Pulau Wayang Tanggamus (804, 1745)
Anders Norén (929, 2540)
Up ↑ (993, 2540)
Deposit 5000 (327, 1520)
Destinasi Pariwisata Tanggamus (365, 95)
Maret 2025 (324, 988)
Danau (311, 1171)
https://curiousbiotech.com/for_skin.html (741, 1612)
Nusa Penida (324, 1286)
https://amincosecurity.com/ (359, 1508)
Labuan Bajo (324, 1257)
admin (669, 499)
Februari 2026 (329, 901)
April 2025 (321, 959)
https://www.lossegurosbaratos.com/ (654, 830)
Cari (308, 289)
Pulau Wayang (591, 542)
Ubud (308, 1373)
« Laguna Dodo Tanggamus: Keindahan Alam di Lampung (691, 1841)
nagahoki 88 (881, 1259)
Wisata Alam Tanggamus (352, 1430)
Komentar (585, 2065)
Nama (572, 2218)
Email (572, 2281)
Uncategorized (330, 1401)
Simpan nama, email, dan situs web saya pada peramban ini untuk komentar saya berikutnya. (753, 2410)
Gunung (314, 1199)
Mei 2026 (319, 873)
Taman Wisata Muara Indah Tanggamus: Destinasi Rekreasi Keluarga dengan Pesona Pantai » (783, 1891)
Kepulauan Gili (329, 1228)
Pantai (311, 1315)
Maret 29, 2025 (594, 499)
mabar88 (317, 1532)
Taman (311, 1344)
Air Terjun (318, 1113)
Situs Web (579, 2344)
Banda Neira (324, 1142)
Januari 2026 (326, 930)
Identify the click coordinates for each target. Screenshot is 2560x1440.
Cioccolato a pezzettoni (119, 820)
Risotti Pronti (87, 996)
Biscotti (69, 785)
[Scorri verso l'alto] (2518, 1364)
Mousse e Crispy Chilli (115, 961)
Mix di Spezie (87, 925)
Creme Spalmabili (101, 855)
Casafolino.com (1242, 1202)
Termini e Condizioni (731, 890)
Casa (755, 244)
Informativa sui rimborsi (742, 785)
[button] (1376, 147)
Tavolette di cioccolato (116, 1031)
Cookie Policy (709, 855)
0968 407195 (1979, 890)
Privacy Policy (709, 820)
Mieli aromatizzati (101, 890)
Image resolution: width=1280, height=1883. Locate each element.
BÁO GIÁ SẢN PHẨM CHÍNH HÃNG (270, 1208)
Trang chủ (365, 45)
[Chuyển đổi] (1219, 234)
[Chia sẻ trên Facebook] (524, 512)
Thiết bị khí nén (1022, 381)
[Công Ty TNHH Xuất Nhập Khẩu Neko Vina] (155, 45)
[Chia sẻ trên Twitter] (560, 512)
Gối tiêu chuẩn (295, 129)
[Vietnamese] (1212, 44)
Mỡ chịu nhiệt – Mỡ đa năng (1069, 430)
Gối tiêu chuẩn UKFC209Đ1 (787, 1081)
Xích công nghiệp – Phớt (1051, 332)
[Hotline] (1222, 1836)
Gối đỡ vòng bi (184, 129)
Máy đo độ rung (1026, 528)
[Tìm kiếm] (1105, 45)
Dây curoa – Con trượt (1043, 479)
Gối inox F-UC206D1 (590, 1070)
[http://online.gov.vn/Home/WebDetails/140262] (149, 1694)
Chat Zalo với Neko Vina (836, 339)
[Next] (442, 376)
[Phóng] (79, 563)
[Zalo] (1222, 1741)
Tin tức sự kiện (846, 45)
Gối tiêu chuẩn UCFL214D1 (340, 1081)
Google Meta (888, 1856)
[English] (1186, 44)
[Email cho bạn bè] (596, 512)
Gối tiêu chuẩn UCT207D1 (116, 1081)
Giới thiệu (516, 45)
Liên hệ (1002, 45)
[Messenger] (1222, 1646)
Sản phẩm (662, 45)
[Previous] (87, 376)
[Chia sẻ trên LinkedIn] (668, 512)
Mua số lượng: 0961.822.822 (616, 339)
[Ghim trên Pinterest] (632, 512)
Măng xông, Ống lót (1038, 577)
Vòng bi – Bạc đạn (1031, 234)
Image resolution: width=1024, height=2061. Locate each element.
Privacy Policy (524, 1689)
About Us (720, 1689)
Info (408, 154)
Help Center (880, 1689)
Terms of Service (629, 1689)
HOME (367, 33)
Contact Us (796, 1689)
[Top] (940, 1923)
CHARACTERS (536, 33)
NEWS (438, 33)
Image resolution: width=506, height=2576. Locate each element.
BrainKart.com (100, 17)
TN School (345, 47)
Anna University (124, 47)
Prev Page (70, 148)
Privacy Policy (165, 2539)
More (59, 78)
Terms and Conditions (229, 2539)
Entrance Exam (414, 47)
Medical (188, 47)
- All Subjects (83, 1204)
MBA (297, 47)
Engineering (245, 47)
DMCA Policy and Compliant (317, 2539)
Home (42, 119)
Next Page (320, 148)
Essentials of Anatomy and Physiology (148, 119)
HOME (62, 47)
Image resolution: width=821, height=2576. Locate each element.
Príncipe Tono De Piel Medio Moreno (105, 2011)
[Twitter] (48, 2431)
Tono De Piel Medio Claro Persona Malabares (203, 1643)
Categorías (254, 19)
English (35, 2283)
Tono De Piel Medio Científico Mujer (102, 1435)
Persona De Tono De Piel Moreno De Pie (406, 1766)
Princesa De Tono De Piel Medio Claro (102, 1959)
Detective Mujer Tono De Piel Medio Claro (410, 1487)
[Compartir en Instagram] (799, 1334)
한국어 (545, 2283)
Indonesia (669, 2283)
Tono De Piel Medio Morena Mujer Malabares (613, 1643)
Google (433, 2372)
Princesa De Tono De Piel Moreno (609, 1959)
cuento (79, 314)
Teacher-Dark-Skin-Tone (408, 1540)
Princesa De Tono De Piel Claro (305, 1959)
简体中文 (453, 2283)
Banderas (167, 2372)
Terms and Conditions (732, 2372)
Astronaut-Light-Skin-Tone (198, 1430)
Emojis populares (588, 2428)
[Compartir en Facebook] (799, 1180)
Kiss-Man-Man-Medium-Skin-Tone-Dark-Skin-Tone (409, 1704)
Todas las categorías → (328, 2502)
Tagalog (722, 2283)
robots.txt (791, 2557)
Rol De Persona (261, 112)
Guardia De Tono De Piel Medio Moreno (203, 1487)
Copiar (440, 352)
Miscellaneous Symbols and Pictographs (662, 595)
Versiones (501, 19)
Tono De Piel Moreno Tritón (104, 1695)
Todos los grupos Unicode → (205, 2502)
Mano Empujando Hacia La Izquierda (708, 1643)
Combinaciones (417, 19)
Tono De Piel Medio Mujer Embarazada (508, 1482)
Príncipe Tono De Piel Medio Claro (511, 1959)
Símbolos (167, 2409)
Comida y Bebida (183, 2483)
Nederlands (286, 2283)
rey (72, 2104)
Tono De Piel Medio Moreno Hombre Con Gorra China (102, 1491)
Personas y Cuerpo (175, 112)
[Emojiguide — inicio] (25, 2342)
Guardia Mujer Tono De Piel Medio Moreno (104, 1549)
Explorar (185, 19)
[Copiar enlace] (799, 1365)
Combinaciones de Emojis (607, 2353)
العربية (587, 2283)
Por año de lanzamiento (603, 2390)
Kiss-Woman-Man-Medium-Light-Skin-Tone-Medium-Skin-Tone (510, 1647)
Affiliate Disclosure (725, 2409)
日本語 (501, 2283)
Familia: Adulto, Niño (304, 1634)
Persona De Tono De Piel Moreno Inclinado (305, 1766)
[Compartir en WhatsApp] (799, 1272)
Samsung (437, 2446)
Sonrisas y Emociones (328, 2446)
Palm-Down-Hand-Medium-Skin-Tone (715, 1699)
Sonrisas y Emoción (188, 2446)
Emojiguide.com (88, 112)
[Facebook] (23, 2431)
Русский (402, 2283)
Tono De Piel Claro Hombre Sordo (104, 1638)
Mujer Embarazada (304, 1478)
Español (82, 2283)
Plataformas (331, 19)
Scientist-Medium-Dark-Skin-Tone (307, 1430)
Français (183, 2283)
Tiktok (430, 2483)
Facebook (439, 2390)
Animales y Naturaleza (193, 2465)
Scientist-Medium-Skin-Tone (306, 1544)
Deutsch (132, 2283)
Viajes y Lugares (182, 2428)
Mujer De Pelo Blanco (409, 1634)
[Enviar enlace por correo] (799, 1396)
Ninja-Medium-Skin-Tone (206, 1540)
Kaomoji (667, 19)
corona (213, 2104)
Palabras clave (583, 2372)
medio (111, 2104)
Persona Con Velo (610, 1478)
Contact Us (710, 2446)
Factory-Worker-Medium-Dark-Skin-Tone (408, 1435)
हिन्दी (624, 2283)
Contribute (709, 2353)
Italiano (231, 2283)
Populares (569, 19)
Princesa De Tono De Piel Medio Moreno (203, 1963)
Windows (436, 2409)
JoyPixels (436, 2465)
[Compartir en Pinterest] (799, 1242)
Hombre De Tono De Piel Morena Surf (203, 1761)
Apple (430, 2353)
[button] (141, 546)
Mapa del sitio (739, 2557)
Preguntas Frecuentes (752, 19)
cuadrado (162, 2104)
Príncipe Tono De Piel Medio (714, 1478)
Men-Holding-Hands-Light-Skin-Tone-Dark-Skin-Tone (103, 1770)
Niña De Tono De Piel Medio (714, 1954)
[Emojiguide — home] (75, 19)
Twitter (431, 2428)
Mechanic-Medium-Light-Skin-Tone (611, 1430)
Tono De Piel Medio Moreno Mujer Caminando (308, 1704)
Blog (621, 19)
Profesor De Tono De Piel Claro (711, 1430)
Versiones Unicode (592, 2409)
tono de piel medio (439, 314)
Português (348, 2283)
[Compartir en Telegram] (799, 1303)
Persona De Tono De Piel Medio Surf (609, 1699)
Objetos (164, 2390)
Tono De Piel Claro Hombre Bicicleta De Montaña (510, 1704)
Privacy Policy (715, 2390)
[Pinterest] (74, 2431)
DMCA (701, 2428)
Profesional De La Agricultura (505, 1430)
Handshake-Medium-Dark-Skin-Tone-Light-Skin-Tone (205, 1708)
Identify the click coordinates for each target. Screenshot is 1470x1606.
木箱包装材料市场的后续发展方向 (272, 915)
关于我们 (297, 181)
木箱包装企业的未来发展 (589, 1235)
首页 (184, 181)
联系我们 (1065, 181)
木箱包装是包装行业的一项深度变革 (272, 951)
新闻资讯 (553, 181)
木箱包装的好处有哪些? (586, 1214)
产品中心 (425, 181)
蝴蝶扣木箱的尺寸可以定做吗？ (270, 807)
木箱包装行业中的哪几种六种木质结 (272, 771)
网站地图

────────────────────

**About this task:** Locate the word "https" in the entries, and copy every line where it is found.

**Output for this exercise:**
https://curiousbiotech.com/for_skin.html (741, 1612)
https://amincosecurity.com/ (359, 1508)
https://www.lossegurosbaratos.com/ (654, 830)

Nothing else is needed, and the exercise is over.